■ PROBLEM STATEMENT ■
Only the lines from the one containing "The image size is (748, 455)." through the one containing "Given: Click the red" should be printed, exactly as they appear below, with both ends included.
══ DATASET
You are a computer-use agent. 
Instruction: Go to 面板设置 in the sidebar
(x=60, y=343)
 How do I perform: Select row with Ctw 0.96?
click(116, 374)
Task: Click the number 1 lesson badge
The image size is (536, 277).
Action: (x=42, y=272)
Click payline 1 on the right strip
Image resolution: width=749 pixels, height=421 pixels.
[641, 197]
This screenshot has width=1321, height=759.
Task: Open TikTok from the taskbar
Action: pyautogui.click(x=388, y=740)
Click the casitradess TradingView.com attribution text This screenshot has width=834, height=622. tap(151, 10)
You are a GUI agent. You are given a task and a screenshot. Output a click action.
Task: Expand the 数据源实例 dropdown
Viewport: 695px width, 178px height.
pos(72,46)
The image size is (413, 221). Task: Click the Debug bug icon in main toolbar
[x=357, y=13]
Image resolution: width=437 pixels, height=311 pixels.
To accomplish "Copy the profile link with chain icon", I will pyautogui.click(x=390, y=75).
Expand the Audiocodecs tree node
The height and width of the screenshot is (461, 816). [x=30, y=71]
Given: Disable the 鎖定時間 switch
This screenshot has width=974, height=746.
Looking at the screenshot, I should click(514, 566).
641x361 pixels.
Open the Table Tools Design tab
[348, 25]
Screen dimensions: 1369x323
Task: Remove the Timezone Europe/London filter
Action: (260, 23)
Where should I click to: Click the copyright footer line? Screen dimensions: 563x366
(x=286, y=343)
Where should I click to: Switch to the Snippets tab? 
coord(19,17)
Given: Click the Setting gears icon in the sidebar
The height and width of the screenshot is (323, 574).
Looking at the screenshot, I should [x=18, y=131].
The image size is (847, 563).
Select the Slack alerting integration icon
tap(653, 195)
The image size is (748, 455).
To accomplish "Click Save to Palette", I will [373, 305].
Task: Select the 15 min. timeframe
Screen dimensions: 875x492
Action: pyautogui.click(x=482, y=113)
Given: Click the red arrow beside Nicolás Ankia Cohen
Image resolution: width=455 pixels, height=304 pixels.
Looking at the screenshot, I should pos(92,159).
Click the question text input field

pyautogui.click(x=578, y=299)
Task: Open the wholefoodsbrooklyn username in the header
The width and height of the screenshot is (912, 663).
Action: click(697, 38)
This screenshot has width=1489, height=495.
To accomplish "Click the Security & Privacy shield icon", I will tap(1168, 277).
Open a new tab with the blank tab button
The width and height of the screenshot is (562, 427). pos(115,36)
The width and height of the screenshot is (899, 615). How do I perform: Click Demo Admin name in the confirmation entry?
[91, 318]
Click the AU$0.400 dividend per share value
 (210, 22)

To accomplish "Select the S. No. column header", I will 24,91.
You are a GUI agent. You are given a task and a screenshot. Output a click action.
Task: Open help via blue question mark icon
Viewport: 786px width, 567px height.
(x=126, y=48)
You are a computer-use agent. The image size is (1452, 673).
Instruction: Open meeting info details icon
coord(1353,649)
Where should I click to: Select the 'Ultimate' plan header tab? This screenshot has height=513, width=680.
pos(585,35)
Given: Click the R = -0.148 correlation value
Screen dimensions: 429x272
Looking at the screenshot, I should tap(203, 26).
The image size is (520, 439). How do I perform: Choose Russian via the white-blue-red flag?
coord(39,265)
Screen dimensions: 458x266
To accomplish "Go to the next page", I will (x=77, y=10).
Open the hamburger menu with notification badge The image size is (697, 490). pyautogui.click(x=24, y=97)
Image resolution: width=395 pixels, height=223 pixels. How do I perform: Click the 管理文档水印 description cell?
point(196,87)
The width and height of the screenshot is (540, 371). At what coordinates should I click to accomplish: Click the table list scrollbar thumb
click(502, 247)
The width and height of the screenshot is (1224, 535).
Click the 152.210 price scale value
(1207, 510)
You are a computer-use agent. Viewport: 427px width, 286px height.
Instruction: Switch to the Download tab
════
■ ANSWER SPACE ■
The image size is (748, 455).
To accomplish "Click Save to Palette", I will [373, 305].
Task: Select the 15 min. timeframe
Screen dimensions: 875x492
Action: pyautogui.click(x=482, y=113)
Given: Click the red arrow beside Nicolás Ankia Cohen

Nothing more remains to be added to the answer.